How Often Do You Step Outside Of Your Comfort Zone?

Very often on the mat I see people who steadfastly remain in their comfort zones.  This comes in many different forms. For example, they only train at their academy or they refuse to play the top or bottom positions while rolling.  They may also avoid certain training partners for no other reason than those training partners make them uncomfortable.  For anyone who has begun to develop a game and has begun to actually understand what jiu-jitsu is, the best advice is to explore outside of your comfort zone.

Many people say that the key to jiu-jitsu, and its greatest benefit, is finding comfort in discomfort.

If you feel that you are doing the most for your jiu-jitsu, ask yourself these questions:

  • How often do you visit other academies?  This can be inside the network of academies for your affiliation or it can be academies of other affiliations.  It can be for class or for open mat.  How often do you experience what other instructors and other training partners have to offer?  If you don’t, you’re not doing your best, and you’re simply staying inside your comfort zone.
  • If you are primarily a guard player or primarily a takedown artist/top player, how often do you experiment with the other side?  How often do you play to your disadvantages when you roll?  I know that many think of guard pulling as a dirty word, but what happens when you come up against a substantially better wrestler in competition?  Also, when you begin to actually and actively play guard or actively play a top/takedown game, you begin to learn the strengths and weaknesses of positions you otherwise wouldn’t have understood.
  • How often do you roll with training partners much bigger/smaller/older/younger than you? This can be a tricky one as rolling with someone with a substantial athletic disparity can result in injury in frailer practitioners, but if you are able-bodied and trust that specific training partner to not hurt you, learn what sorts of drawbacks and strengths that body type poses both to the practitioner as well as to you.
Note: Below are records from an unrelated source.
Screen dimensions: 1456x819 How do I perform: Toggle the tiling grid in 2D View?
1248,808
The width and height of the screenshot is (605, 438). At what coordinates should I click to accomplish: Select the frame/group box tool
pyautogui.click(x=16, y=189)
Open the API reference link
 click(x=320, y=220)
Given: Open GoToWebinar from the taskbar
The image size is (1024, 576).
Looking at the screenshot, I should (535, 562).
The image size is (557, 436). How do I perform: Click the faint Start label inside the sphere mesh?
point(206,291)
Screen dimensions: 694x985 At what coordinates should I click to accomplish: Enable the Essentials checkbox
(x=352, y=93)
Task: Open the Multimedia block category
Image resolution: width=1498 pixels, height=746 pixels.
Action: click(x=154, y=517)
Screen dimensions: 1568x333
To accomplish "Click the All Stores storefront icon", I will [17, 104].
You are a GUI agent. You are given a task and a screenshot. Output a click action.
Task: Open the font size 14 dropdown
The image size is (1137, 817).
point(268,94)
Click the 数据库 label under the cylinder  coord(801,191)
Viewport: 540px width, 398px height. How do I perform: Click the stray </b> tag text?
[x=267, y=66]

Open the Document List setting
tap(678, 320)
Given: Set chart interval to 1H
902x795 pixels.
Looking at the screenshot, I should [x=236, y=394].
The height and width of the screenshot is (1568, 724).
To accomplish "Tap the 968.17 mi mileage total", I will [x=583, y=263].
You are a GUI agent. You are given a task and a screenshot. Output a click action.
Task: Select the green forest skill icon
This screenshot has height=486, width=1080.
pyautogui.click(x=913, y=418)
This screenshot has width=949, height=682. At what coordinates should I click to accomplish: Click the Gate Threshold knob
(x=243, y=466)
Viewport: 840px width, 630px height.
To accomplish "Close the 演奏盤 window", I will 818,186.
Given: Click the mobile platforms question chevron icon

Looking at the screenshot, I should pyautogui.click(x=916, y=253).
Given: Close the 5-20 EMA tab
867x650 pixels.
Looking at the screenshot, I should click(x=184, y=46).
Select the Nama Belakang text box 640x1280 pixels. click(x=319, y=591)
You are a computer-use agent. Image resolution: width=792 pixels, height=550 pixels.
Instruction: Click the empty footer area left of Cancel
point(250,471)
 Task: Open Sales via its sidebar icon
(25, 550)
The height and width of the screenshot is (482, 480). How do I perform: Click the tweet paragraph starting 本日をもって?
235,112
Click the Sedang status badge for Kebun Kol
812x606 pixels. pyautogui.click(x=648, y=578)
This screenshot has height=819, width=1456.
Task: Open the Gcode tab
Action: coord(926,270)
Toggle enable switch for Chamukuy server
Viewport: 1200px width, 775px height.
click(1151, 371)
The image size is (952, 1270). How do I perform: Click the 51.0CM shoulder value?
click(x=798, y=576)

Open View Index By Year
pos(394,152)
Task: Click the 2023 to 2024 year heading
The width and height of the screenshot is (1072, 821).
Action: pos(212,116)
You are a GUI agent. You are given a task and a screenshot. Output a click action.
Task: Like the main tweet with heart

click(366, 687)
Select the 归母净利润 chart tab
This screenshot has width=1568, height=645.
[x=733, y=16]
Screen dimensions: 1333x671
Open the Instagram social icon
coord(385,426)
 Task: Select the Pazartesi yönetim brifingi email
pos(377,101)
These are just three ways to step outside of your comfort zone, and if watching many people in the jiu-jitsu community is any indicator, these three questions are pertinent to a large portion of that community.  Far too often people get stuck in a rut of only playing a game with which they are comfortable, only playing positions in which they are comfortable, and only training with partners with whom they are comfortable.

Find positions and scenarios in which you are not comfortable and explore them.  Find out for yourself and experience a bit of everything this deep art has to offer.  Visit other gyms, because if you don’t, you’ll never really know how your game works against people with whom you’re not familiar, and you might even make new friends. Jiu-jitsu people can be very cool.  Roll with people that are of different body type and composition.

Of course with all of these things, be careful.  If you are injury prone, maybe stay in your comfort zone.  If you are happy with where your jiu-jitsu is and aren’t really interested in getting substantially better, stick with what you’re already doing.  But if you’re like me and you want to constantly push the boundaries of what you are capable of doing on the mat, step outside of your comfort zone.